Un fallo técnico en los sistemas del proveedor privado NATS provocó la cancelación de más de cuatrocientos vuelos en el Reino Unido. La avería afectó con severidad a los principales aeropuertos de la región, generando demoras masivas en los itinerarios programados. Las autoridades aéreas informaron que el espacio aéreo se mantuvo abierto mientras los ingenieros trabajaban para resolver la contingencia.
La terminal de Heathrow concentró un número significativo de cancelaciones e interrupciones en sus salidas habituales. Por su parte, el aeropuerto de Gatwick registró demoras en más del treinta por ciento de sus operaciones previstas. El impacto logístico se extendió a otras ciudades británicas como Mánchester y Edimburgo, además del aeropuerto internacional de Dublín.
La avería se originó en el procesamiento automático de los planes de vuelo, afectando la coordinación de las salidas. Las aerolíneas British Airways, EasyJet e Iberia anunciaron la suspensión temporal de sus rutas hacia la capital británica por el resto de la jornada. Las compañías activaron protocolos de contingencia y compensación económica para atender a miles de pasajeros varados.
La ministra de Transportes de Reino Unido confirmó la identificación de la falla técnica y pidió disculpas públicas por los inconvenientes. No obstante, las autoridades advirtieron que la normalización total del servicio requerirá un tiempo prolongado de reestructuración operativa. La acumulación de aeronaves en tierra complicó el flujo de tráfico hacia el continente.
El incidente revivió el colapso registrado durante el mes de agosto de dos mil veintitrés en el mismo sistema de control. En aquella oportunidad, las interrupciones generaron pérdidas millonarias a las empresas de transporte por conceptos de compensaciones e indemnizaciones a usuarios. El nuevo evento reabre el debate sobre la capacidad de respuesta del sistema aeronáutico.
Las organizaciones reguladoras de la aviación habían exigido un ajuste estricto en los planes de contingencia tras la crisis anterior. Sin embargo, la repetición de fallos informáticos en la gestión de vuelos pone en entredicho las inversiones de la empresa prestadora. Los analistas del sector advierten sobre la vulnerabilidad del espacio aéreo británico frente a contingencias técnicas.

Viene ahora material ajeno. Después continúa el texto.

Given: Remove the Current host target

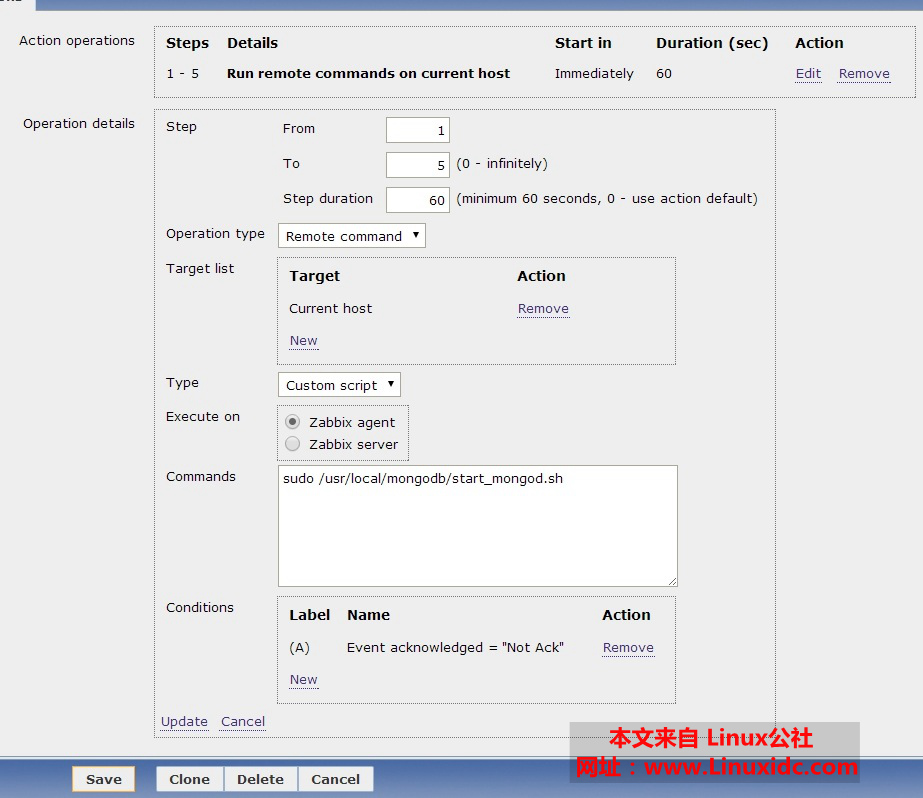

Las aerolíneas europeas continuarán reorganizando los itinerarios afectados durante los próximos días para mitigar las pérdidas económicas. Mientras tanto, los ingenieros de NATS mantienen las tareas de calibración en la plataforma informática para prevenir nuevos colapsos operativos. El tráfico aéreo mantendrá restricciones temporales hasta garantizar la seguridad plena de las aeronaves en ruta.